**THE PROBLEM**
Report, in full, each line of the material below in which the string "computer" occurs.

**RECORD SET**
= = = =
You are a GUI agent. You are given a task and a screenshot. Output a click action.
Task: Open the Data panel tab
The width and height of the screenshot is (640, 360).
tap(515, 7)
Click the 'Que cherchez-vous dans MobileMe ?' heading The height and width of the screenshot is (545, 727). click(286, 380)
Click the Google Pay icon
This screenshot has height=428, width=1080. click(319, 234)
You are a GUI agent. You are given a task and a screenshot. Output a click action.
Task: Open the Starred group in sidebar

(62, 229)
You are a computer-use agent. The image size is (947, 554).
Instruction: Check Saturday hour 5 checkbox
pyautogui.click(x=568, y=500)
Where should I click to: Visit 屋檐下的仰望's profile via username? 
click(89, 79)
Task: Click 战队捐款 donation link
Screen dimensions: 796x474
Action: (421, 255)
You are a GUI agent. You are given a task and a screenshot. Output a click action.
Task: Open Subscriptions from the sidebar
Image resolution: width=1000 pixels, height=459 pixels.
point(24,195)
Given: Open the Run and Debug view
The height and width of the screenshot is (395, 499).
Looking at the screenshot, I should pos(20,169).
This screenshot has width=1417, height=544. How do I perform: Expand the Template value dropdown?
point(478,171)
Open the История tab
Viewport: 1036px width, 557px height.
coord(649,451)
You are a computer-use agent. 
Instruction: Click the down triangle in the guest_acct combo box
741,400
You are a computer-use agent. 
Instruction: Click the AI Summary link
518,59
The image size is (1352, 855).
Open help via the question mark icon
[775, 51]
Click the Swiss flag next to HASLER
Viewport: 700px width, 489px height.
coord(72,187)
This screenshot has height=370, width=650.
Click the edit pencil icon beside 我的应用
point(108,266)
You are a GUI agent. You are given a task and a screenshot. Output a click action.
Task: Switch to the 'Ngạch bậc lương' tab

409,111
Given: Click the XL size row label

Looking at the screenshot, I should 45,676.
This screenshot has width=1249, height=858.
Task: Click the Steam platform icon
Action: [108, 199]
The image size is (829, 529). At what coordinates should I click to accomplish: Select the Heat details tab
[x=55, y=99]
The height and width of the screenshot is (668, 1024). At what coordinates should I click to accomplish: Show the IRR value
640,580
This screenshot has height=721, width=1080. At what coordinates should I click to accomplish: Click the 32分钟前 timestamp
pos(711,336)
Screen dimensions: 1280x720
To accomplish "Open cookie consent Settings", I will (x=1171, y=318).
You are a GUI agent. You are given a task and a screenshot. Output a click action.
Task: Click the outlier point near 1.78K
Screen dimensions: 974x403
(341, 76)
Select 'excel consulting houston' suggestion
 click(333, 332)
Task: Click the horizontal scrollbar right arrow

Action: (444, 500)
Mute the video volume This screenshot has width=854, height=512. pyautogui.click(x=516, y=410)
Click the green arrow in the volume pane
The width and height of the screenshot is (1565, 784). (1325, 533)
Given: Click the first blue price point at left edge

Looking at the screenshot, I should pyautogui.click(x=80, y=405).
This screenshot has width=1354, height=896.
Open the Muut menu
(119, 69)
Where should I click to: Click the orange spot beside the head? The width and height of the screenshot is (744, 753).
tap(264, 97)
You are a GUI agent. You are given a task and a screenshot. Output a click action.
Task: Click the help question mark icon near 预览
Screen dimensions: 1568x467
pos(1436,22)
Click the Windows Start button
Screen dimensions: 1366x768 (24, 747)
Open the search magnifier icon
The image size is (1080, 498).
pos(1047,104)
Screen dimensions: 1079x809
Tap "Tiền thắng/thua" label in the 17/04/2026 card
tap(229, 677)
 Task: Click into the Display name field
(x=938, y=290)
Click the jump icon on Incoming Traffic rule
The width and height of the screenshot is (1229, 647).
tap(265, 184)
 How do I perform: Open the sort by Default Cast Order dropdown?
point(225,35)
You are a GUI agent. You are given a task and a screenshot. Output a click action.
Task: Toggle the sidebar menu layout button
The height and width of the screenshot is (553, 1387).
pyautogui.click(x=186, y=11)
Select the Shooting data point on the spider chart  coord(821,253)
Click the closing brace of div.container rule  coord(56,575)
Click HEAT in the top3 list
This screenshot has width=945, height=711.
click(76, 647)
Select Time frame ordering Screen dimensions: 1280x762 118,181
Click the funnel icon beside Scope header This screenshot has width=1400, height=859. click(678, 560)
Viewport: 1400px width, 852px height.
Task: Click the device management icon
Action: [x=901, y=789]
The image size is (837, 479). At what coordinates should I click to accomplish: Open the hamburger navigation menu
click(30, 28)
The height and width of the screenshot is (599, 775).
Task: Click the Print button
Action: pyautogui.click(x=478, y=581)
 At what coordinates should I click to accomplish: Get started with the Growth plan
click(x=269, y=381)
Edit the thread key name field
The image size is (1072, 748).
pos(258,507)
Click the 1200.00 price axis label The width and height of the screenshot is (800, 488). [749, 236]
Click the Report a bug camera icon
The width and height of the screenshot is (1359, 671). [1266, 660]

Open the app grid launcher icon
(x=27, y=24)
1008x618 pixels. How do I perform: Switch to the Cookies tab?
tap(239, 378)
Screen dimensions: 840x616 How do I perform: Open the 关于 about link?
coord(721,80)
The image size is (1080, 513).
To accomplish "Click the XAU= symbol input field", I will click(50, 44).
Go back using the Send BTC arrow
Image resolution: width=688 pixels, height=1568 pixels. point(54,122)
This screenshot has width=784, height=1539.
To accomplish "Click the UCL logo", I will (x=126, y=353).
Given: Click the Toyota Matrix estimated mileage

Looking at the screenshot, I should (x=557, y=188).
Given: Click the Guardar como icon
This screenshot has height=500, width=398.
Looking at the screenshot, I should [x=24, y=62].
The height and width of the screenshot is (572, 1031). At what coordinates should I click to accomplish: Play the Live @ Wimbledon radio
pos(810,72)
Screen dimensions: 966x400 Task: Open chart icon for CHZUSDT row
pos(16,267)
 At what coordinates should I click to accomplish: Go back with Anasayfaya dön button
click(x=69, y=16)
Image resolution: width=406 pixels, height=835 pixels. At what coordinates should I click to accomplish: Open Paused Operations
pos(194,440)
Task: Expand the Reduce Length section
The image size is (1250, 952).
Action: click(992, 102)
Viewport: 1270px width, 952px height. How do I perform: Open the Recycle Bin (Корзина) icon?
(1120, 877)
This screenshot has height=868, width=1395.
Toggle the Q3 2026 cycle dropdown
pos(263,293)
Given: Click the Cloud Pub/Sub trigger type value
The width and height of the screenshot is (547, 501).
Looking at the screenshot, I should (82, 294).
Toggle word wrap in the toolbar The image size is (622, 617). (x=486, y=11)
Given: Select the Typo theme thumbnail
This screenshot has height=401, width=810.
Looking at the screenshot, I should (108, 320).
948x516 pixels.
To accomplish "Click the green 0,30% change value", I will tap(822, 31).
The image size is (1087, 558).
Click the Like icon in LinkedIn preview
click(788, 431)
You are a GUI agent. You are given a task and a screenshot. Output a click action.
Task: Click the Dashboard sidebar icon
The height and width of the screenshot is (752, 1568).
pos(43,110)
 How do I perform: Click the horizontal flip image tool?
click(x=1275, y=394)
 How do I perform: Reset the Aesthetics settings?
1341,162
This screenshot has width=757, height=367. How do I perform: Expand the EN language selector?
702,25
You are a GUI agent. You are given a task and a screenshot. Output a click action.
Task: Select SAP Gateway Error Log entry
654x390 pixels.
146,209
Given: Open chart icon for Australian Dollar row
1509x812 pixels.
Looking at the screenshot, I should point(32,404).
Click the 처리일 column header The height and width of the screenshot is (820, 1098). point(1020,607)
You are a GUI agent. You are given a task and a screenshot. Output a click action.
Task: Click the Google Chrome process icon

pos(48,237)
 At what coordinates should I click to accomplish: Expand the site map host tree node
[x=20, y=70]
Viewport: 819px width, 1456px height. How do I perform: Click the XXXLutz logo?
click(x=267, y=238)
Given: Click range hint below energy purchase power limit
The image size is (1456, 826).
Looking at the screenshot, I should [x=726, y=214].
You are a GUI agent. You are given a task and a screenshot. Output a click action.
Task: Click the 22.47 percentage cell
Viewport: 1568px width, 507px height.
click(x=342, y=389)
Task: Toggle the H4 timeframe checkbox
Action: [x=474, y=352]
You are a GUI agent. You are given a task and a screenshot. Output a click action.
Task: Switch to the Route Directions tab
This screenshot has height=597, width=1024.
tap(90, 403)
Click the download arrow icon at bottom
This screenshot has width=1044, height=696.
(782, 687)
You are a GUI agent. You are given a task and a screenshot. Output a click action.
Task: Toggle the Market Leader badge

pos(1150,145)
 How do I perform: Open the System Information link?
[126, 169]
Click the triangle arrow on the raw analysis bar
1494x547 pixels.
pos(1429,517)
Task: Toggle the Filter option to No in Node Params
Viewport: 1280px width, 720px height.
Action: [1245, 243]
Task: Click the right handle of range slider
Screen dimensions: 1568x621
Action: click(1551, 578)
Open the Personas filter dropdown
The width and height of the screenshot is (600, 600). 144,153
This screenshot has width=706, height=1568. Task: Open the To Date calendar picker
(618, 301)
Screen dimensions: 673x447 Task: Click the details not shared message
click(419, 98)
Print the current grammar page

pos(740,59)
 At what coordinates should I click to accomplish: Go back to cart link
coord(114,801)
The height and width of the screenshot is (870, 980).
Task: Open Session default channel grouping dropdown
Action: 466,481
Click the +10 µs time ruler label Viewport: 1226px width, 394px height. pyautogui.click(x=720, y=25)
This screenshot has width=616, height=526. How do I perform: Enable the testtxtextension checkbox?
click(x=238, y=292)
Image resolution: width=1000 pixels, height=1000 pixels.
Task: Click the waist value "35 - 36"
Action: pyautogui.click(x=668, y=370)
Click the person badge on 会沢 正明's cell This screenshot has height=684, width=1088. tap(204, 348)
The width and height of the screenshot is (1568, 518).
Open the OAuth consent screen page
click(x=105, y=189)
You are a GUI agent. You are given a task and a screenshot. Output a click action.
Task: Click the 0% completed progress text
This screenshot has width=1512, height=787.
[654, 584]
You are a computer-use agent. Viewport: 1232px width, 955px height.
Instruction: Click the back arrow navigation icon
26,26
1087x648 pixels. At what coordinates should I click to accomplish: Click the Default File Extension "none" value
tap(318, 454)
= = = =
**ANSWER TO THIS TASK**
You are a computer-use agent. The image size is (947, 554).
You are a computer-use agent. 
You are a computer-use agent. 
You are a computer-use agent. Viewport: 1232px width, 955px height.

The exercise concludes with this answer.